“Lei de pureza” das cervejas

Já ouviram falar em “Lei de pureza” das cervejas?! Pois é, existe!

Durante a idade média e a renascença a cerveja era parte da dieta diária, não havia restrição de idade, era a bebida da família toda, servida inclusive no café da manhã.

No início da idade moderna, a reforma protestante desencadeou uma onda de mudanças na Europa, o que enfraqueceu muito a cultura cervejeira nos mosteiros e passou a regulamentar a produção, e isso incluiu a cobrança de impostos sobre a produção e também gerou uma preocupação maior com a qualidade da cerveja.
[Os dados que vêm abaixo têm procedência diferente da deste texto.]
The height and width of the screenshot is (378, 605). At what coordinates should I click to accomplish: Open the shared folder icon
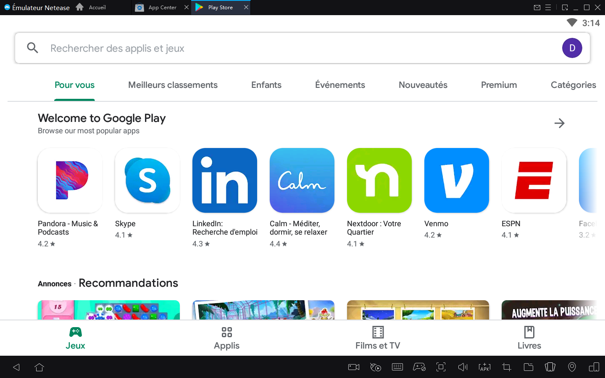(x=528, y=367)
A primeira regulamentação decretada sobre a produção foi feita na Alemanha, em 1487, na região da Baviera, e ela serviu de inspiração para a promulgação da Lei de Pureza, a Reinheitsgebot, em 1516 que se tornou a mais famosa referência sobre padronização de fabricação da história:

Estabelecida pelos duques Wilhelm IV e Ludwig X, em 23 de abril de 1516, dizia, entre outras coisas, que os únicos ingredientes permitidos pra a fabricação de cerveja eram: Água, cevada e lúpulo. Esta lei não mencionava a levedura porque nesta época não tinham ideia da sua participação no processo, acreditavam que a participação dela era uma “dádiva dps céus”.

Esta lei da pureza representava que a cerveja alemã era um produto de alta qualidade, rejeitando definitivamente outras bebidas que se rotulavam cerveja mas utilizavam trigo, arroz, milho ou frutas na composição!